Maybe you mean functors instead of endofunctors (an endofunctor goes from a category to itself)? But that's a minor quibble, the main problem is I don't understand which categories you mean? What are the objects and morphisms? My best guess (and I have to guess because you didn't say) is that you mean to treat String and [String] as monoids and thus as one object categories. That is String is the category with a single object, the morphisms from that object to itself are all the possible strings and composition is concatenation; and similarly for [String] with list concatenation. If that's what you meant several things are wrong:
1. split(" ") is not a functor because (x+y).split(" ") is not equal to x.split(" ") + y.split(" "), for example:
"a BC".split(" ") == ["a", "BC"], but
"a B".split(" ") == ["a B"] and "C".split(" ") == ["C"].
(At least join(" ") is a functor, which here just means monoid homomorphism.) I guess this problem could be fixed by replacing String with StringsThatAreEitherEmptyOrEndInSpace (you need the empty string to be the identity for composition).
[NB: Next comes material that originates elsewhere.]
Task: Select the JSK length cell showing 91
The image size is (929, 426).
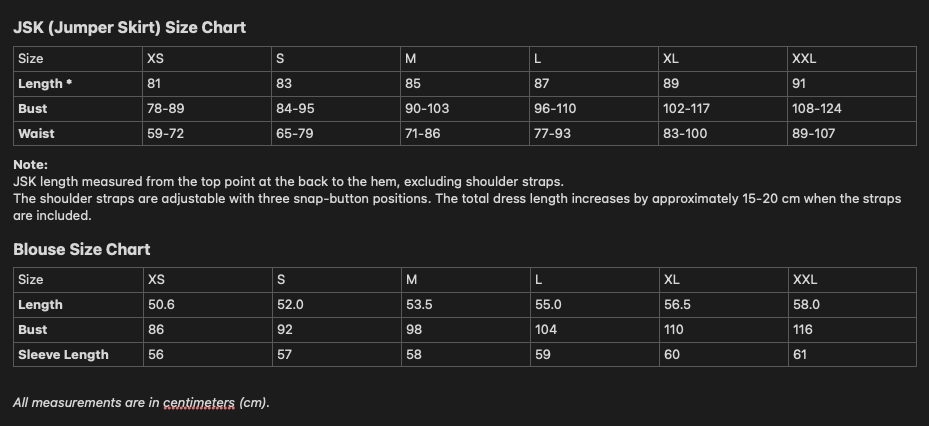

2. They are not adjoint, even after fixing the monoids to make them homomorphisms! It's easy to easy that if f and g are adjoint monoid homomorphisms, with unit η and counit ε, then the functions m ⟼ ε f(m) and n ⟼ g(n) η are inverses of each other. This does not happen here since, for example, join(' ') is not injective.
Can you fix the example, maybe by regarding them as categories in some other way? My gut feeling is that this won't work, but I haven't thought about it very much.
If, as I suspect, this adjointness is wrong and not easily fixable, does it still have value as an explanation? I think that's a personality question, I find it more confusing than enlightening, but can imagine some people would find it helpful.
I'm not trying to defend the example in detail—I agree that they don't have an obvious, rigorous categorical connection. I broadly think that with so little polymorphism you're not going to get a terrific categorical reading. I agree with the op that they still "feel" adjoint and may have a better reading there with a little generalization.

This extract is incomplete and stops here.